- The Washington Times - Tuesday, March 15, 2011

ANALYSIS/OPINION:

Republicans and conservatives think they’ve stumbled upon political gold in Wisconsin. Take on those overpaid public employees and their unions, responsible for bankrupting states across the country, and you restore fiscal sanity while standing up for taxpayers who pay the freight.

Moreover, the cozy relationship public-sector unions have with Democratic officials they helped elect only to bargain lavish contracts with them, throws the legitimacy of public-sector unions into question. So why not disarm them by removing their collective-bargaining rights?

What a great issue moving forward, especially in a time of fiscal austerity.

Well, maybe. You’ve just got to hope that no one untangles the ideological assumptions from the facts and notices, for example, that Wisconsin didn’t have a deficit until the current governor assumed office and cut taxes.

Or that the groups he exempted — police and firefighters — happen to have supported his election.

Or that the average state or local government employee in this country retires after a career of service with an annual pension of $19,000, 80 percent of it from his own contributions.

Or, that when education, skills and comparable jobs are taken into account, public-sector workers earn less than their private-sector counterparts.

Or that in tough economic times, average citizens need public services more than ever.

Public-sector unions are the new face of American labor, having become the majority within unions in 2009, and so this struggle has enormous significance for the future of the labor movement. Government workers now are organized at 35 percent, five times that of the private sector.

This, combined with the tough economy, assures that the conservative challenge to public-sector unions will be with us for some time to come.

My thought is that 18 months from now, the Republican presidential nominee may well be ruing the “victories” in Wisconsin and Ohio and elsewhere — or hoping that voters have short memories.

The last time Republicans unseated an incumbent Democrat was 1980, when Ronald Reagan attracted the votes of millions of blue-collar conservatives/Reagan Democrats. And George W. Bush won with their support as well. To win this time around, the Republican candidate will need to make similar inroads, especially given the concentration of such voters in swing states in the Heartland — Ohio, Pennsylvania, West Virginia, Michigan, Indiana and, yes, Wisconsin. And lest we forget, more than one-quarter of union members are Republicans.

At this juncture, the prospective Republican field can be divided into two categories — governors and superstars (with some of the latter having themselves formerly occupied a governor’s mansion.)

Several of those governors were compiling impressive records as chief executives, but now risk being seen as extremists willing to make scapegoats of some of their most respected citizens to achieve ideological goals not shared by a majority of their constituents.

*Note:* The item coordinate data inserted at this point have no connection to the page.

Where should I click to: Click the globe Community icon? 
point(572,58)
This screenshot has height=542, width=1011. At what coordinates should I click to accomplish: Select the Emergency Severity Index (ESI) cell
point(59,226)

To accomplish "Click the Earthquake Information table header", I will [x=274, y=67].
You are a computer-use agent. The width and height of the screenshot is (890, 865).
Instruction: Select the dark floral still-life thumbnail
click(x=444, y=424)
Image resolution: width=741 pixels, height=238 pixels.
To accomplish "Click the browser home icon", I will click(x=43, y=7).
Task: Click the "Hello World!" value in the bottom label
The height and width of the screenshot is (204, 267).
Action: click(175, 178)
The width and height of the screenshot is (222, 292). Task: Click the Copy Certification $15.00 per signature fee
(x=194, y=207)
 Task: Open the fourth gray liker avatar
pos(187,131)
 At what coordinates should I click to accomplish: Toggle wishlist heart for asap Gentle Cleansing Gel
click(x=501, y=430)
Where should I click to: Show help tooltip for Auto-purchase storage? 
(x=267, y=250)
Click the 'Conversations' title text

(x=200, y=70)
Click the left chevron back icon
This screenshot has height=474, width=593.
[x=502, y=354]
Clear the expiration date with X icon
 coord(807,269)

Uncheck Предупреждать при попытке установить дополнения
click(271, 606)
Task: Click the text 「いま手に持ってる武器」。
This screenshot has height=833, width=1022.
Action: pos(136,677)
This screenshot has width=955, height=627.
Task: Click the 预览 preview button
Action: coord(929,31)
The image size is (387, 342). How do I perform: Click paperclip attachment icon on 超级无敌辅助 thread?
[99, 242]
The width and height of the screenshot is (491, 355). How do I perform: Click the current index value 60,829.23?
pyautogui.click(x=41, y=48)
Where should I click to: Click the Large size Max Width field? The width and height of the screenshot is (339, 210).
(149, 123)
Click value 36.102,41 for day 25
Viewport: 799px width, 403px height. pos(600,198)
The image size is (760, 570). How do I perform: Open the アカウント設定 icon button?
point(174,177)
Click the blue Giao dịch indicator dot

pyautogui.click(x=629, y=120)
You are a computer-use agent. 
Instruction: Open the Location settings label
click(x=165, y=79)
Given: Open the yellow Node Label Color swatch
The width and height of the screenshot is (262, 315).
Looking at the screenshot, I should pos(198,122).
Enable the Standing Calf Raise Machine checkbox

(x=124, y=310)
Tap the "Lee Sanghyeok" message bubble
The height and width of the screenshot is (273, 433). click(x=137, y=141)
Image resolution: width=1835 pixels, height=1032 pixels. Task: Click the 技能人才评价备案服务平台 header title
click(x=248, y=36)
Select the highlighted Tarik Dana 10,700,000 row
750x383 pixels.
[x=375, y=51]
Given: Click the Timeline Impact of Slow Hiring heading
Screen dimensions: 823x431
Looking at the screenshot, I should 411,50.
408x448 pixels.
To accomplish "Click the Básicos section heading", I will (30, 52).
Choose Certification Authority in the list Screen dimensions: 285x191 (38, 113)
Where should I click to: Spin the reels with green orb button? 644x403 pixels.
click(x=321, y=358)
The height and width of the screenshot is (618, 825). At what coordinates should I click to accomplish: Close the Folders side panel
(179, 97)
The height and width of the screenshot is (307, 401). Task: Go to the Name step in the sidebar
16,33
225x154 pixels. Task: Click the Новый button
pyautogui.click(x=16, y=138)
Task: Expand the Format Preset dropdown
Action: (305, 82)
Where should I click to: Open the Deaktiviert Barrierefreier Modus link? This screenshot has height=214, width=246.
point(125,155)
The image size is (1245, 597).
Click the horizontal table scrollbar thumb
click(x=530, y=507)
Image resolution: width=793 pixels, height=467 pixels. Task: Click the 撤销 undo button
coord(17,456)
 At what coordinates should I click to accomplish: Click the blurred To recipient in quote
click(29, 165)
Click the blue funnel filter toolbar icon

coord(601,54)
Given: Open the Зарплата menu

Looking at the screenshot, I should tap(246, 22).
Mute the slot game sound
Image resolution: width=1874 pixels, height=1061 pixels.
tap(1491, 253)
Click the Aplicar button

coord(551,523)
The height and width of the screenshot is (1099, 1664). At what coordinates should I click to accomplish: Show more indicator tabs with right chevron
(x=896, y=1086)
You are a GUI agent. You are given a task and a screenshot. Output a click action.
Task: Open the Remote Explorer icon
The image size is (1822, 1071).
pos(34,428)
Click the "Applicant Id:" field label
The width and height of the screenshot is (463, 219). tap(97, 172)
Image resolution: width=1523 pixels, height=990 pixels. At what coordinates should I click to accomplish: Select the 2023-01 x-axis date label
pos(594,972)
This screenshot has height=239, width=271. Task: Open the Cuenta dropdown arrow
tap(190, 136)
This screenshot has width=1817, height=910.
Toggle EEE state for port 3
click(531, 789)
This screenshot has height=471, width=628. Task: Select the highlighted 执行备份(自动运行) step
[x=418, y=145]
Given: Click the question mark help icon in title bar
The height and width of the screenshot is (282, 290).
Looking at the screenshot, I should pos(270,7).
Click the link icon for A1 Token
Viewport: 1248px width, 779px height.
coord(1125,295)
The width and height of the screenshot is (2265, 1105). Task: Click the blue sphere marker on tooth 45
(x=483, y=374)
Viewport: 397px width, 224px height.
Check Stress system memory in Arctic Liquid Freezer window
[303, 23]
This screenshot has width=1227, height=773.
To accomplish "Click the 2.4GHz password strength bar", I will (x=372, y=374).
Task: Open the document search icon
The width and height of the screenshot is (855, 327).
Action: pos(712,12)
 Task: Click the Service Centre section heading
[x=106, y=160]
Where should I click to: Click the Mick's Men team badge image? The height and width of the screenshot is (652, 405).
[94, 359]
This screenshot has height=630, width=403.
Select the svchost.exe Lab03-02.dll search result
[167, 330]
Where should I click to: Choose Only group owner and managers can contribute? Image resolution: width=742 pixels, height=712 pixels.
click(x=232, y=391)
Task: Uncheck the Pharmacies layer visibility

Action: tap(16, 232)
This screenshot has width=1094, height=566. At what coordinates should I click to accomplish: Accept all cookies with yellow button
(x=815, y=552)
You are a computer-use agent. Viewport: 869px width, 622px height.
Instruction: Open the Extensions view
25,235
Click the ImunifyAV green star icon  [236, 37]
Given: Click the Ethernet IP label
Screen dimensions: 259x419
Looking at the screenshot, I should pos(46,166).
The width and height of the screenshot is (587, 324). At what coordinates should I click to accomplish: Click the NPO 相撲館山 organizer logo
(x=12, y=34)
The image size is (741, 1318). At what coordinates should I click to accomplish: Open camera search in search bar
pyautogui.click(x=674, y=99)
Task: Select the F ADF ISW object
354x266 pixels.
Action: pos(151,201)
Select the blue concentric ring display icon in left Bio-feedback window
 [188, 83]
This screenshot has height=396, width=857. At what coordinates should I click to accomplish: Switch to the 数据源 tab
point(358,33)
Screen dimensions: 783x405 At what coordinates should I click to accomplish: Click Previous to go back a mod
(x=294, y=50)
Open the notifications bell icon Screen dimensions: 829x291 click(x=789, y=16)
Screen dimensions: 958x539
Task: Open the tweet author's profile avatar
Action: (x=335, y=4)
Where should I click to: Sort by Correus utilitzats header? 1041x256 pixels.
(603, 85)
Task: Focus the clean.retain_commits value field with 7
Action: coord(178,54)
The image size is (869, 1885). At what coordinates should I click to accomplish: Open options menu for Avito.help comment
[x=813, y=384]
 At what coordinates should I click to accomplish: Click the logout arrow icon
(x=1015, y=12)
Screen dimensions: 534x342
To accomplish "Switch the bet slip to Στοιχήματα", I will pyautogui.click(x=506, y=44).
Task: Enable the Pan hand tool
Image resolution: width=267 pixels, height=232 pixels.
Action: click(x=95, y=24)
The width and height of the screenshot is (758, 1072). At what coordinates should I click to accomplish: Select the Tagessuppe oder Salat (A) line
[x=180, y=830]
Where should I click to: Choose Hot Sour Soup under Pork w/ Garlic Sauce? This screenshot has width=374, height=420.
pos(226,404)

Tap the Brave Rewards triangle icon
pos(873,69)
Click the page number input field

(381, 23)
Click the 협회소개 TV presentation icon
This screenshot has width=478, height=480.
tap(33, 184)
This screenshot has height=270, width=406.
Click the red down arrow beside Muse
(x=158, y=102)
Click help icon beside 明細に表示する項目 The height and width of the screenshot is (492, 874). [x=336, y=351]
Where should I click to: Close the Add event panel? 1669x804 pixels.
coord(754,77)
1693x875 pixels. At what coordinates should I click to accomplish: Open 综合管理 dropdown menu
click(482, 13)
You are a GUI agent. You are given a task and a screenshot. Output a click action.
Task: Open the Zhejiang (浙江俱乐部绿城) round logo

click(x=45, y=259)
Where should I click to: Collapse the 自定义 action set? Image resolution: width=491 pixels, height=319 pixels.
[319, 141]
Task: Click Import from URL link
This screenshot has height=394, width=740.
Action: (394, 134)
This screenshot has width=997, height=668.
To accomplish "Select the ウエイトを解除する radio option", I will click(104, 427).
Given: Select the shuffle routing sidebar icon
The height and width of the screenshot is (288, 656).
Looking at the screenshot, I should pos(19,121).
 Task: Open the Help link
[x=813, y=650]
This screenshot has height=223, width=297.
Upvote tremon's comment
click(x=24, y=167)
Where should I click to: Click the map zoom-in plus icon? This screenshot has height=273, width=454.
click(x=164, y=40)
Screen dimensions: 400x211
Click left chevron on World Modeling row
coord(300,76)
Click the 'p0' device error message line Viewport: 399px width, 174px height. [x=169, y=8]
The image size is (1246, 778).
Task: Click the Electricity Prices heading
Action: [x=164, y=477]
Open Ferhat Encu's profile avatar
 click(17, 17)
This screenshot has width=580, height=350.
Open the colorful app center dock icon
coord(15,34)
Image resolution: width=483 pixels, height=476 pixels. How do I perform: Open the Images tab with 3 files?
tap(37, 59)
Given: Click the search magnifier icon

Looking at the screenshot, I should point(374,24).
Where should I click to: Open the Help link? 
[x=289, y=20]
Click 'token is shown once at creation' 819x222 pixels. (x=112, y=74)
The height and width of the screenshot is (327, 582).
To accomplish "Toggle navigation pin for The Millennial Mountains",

But it may be the high-profile figures who get hurt the most by Wisconsin. As a 2008 Republican hopeful, Mike Huckabee spoke critically of a GOP grown “oblivious to the working-class people” and focused on Wall Street while ignoring Main Street.

So what tune is Mr. Huckabee sounding these days? Here’s a small sample of recent sound bites: “The ungodly influence that the public-sector unions have in this White House is scandalous … . This is a president who wouldn’t be sitting in that office had it not been for public-employee unions who rallied to him in a significant way … This wild group of public employees.”

Is this really the same politician who became the first Republican presidential contender ever to address a National Education Association convention — winning several standing ovations and the New Hampshire NEA’s endorsement and telling me later how much that support, along with backing from the machinists union, meant to him?

Meanwhile, Tim Pawlenty, the erstwhile advocate of “Sam’s Club” working people, demands that Wisconsin Democratic legislators who went to bat for teachers and firefighters be removed from office for “dereliction of duty.”

Reagan won over blue-collar swing voters based on his optimistic outlook and his attacks on welfare recipients soaking average taxpayers. Somehow, assailing the bargaining rights of EMTs and cops and teachers, or aiming to resolve a fiscal crisis caused by the machinations of Wall Street and the banks by demanding sacrifices from firefighters and nurses and snow-removal workers, may not play quite the same in Peoria.

Philip Dine, author of “State of the Unions: How Labor Can Strengthen the Middle Class, Improve Our Economy, and Regain Political Influence,” is a Washington-based journalist and a frequent speaker on labor issues.